Gather every line of the data that contains the string "Task", treating uppercase and lowercase letters as different.

____ Extracted material

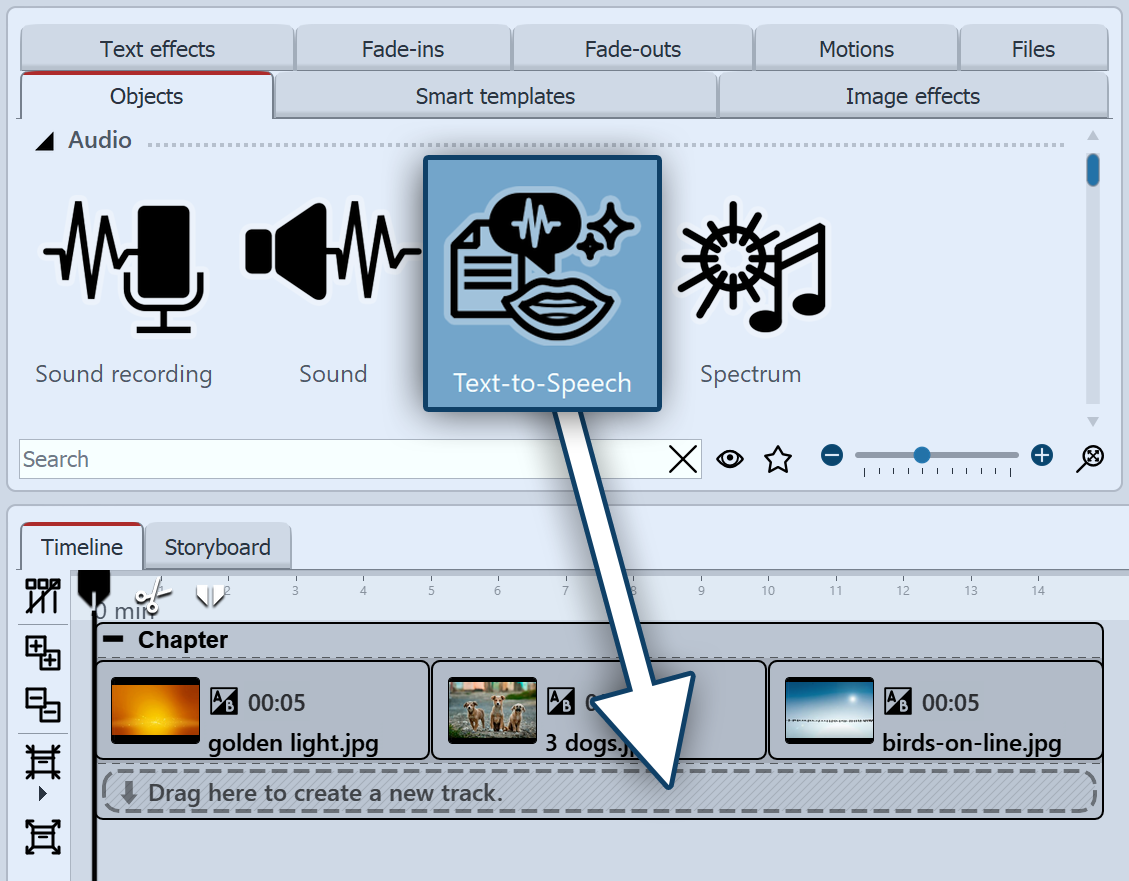The width and height of the screenshot is (1129, 881).
Task: Click the birds-on-line.jpg thumbnail
Action: (829, 710)
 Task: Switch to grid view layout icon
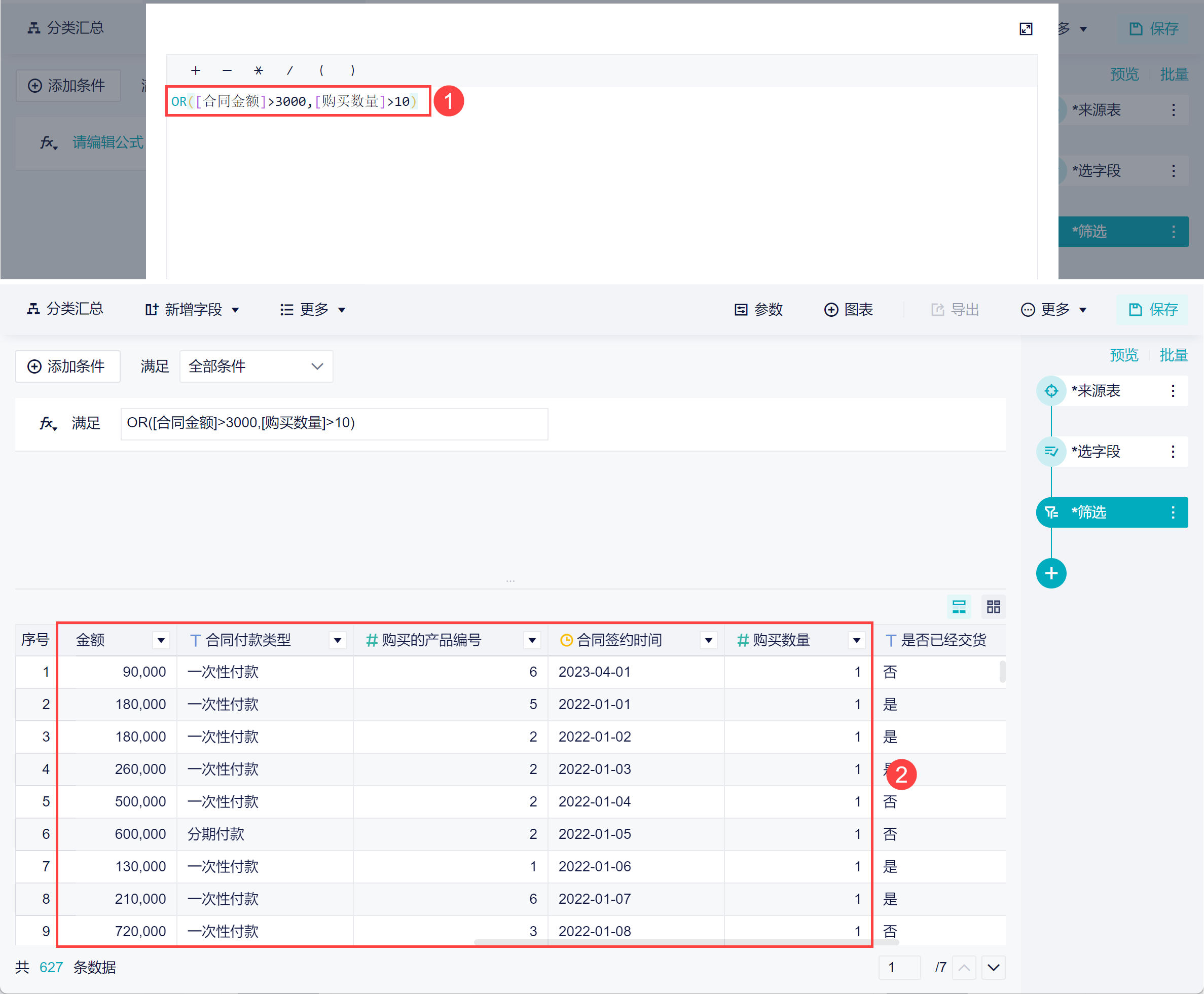pyautogui.click(x=993, y=606)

________

Reply:
Task: Click the birds-on-line.jpg thumbnail
 Task: Switch to grid view layout icon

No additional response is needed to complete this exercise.